Monday, September 23, 2013
Lack, Bonds Are Not Forever
As you might guess from its title, Bonds Are Not Forever: The Crisis Facing Fixed Income Investors (Wiley, 2013) is an admonition about investing in bonds under current conditions. Simon A. Lack, who dealt with the fixed income market for many years at J.P. Morgan, is not a bond basher in general. Indeed, bonds have been a good place to be. “Bonds outperformed stocks during the first decade of the millennium, and the buyer of a 30-Year Treasury bond at the peak in yields in 1981 also outperformed equities during the subsequent 30 years.” (p. 189) Now, however, it’s time for bondholders to pull up stakes and move on.

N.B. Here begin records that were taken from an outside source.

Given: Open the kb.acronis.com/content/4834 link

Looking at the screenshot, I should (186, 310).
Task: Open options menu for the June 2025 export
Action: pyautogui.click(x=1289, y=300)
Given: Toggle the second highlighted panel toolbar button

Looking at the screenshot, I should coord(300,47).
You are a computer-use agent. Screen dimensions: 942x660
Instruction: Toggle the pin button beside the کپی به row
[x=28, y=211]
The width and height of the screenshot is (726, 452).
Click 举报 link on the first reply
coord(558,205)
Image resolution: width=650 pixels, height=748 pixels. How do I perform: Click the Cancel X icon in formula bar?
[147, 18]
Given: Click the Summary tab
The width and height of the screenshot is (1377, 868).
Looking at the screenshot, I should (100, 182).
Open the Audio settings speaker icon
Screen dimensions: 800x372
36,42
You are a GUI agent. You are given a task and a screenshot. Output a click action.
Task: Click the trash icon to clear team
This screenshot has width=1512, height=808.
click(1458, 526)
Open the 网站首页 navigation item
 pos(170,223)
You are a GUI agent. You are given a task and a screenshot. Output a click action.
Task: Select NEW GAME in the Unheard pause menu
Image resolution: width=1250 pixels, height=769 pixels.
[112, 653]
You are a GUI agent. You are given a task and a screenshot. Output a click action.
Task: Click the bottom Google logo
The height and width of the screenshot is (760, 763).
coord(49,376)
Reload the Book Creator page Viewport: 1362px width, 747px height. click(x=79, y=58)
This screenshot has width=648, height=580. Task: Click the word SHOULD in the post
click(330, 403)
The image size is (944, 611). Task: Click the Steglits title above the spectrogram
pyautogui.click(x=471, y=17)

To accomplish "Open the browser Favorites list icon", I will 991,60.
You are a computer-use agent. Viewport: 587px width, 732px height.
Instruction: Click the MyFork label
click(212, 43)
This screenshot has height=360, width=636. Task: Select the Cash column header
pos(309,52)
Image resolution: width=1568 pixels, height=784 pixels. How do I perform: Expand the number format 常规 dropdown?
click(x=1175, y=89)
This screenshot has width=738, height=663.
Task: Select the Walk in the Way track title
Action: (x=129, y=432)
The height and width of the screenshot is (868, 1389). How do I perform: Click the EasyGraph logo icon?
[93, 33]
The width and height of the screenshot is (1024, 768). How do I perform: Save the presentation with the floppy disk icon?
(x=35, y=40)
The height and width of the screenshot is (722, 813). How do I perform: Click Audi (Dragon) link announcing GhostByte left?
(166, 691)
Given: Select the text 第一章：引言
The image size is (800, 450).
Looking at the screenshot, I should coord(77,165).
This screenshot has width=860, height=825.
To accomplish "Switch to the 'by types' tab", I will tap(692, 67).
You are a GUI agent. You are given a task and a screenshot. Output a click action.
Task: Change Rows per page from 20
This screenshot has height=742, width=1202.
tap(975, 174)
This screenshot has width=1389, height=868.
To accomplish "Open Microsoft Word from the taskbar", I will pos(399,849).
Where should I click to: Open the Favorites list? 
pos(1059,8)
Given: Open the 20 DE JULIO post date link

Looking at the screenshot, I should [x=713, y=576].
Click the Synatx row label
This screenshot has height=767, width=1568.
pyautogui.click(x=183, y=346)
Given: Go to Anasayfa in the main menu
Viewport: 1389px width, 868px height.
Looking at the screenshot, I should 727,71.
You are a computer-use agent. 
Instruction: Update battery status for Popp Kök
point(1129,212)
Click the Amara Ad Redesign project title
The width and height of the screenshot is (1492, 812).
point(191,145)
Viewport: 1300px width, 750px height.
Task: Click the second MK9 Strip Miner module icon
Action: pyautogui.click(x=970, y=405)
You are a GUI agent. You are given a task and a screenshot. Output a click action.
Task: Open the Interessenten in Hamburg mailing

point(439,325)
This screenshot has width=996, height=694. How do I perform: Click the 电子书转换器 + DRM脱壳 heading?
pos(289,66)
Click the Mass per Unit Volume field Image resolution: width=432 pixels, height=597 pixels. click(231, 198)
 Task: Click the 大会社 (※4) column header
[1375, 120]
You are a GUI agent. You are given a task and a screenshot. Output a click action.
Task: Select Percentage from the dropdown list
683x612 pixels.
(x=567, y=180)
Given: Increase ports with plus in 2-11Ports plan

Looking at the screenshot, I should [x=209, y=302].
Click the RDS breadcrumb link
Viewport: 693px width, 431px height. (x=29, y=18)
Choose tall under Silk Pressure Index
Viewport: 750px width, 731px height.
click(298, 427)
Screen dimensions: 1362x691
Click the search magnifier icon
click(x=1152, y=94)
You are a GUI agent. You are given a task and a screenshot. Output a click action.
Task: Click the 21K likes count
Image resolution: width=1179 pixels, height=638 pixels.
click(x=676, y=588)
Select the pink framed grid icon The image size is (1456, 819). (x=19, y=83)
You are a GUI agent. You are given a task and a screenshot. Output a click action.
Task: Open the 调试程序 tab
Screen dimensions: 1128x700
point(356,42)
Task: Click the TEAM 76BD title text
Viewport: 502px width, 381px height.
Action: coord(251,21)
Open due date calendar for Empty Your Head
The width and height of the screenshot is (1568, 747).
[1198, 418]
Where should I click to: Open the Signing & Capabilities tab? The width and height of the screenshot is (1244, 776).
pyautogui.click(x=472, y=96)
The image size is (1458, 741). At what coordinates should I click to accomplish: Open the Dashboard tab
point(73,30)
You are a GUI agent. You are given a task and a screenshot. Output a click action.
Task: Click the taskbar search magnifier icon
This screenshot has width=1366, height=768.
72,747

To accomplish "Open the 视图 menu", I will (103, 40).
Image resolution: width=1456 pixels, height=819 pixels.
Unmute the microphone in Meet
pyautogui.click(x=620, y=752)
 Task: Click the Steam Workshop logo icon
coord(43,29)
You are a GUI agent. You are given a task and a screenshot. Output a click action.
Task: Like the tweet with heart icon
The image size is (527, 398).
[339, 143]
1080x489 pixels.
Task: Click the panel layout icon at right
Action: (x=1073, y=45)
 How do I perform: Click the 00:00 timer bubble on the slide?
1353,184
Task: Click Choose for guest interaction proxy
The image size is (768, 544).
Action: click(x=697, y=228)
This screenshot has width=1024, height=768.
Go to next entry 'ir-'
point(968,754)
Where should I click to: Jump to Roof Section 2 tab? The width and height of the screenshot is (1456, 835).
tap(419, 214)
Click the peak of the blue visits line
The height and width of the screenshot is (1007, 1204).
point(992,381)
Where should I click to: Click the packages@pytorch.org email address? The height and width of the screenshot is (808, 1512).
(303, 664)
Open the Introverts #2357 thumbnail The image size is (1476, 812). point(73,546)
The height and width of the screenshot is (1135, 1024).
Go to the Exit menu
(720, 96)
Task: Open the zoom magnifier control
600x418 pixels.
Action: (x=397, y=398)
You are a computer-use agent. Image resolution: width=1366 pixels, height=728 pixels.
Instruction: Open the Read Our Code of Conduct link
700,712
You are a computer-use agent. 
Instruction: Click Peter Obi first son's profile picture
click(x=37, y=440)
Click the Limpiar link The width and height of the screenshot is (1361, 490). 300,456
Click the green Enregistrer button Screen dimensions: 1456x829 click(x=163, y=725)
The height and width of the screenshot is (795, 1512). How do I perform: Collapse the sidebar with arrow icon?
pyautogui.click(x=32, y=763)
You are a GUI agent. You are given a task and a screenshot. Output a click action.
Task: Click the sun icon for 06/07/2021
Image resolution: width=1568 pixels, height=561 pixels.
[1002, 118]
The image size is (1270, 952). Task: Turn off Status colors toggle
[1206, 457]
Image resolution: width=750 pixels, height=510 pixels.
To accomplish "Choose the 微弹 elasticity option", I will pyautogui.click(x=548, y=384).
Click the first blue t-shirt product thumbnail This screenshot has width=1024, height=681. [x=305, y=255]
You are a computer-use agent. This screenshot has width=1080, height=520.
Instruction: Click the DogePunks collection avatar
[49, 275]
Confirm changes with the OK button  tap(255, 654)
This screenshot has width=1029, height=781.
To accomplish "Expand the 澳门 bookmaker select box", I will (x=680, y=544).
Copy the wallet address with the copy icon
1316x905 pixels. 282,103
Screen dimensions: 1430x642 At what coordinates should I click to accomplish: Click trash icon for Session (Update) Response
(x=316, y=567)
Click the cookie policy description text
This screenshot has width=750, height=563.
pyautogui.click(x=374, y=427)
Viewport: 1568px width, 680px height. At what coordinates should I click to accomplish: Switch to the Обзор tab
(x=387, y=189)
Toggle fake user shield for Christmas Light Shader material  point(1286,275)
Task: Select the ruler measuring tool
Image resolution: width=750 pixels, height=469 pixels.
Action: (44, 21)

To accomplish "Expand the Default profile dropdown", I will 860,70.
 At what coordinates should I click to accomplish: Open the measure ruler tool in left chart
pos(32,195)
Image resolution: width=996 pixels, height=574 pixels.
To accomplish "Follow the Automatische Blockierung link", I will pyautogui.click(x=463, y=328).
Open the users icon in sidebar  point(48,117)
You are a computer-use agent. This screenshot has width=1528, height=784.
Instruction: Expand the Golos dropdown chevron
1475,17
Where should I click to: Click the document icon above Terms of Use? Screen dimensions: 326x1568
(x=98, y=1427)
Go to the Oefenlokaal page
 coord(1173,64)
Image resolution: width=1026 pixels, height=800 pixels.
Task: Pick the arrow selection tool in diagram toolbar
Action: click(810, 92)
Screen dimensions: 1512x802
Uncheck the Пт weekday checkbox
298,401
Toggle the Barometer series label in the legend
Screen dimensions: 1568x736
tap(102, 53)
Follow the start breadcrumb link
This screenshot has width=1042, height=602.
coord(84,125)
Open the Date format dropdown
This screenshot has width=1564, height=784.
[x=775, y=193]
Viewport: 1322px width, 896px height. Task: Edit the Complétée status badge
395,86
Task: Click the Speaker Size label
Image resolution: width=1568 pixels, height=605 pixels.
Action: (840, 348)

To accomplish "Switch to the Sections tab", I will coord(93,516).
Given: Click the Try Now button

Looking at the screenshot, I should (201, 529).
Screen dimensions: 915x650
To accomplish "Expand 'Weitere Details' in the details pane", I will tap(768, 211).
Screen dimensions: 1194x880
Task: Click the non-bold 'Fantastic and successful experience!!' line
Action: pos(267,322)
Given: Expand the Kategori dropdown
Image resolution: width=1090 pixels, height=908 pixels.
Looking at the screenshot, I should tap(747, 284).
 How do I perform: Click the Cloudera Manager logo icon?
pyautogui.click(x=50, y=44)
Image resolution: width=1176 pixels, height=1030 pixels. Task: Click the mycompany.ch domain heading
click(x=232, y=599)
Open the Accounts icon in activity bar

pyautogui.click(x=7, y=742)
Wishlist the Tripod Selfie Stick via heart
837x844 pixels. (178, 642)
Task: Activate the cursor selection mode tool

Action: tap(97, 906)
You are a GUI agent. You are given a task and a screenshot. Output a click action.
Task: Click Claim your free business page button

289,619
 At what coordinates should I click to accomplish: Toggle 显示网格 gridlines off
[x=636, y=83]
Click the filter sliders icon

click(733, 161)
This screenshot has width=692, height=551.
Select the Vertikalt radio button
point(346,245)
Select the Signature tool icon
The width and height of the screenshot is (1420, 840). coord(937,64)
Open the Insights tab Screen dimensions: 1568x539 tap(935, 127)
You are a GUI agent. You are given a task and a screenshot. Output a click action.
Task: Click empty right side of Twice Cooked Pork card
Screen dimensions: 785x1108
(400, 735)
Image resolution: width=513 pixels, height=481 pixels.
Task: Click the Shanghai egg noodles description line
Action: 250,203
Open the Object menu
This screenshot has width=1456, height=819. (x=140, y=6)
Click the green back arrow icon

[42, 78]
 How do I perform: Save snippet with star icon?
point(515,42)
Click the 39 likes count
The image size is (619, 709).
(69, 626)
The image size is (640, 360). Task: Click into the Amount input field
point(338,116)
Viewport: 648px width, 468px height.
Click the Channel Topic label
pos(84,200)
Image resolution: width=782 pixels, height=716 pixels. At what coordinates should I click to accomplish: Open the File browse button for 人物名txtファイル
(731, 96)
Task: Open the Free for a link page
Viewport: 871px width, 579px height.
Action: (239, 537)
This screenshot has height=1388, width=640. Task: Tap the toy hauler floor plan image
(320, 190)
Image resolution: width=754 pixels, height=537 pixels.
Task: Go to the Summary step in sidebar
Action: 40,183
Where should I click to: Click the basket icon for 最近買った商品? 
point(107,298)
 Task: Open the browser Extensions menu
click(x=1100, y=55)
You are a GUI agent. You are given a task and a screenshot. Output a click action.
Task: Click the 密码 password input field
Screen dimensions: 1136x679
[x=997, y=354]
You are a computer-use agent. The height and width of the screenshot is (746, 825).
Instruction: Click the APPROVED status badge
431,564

Even though many others have sounded the alarm on bonds, Lack offers a historical framework, anecdotes (at times amusing and at other times scary), and compelling analysis in support of his position.
Here I’ll focus on two related reasons that bondholders should bail. First, “nominal yields that are close to and below inflation ensure that the investor will get back less purchasing power than he gave up when he bought the bonds. Figure in taxes and it’s worse. Moreover, real rates on government and investment-grade credit are unlikely to provide the 2 to 3 percent cushion above inflation that ought to be the minimum requirement of lenders.” (p. 190) Second, “even earning a return on bonds that beats inflation after taxes doesn’t ensure a secure future for those planning their retirement.” (p. 191)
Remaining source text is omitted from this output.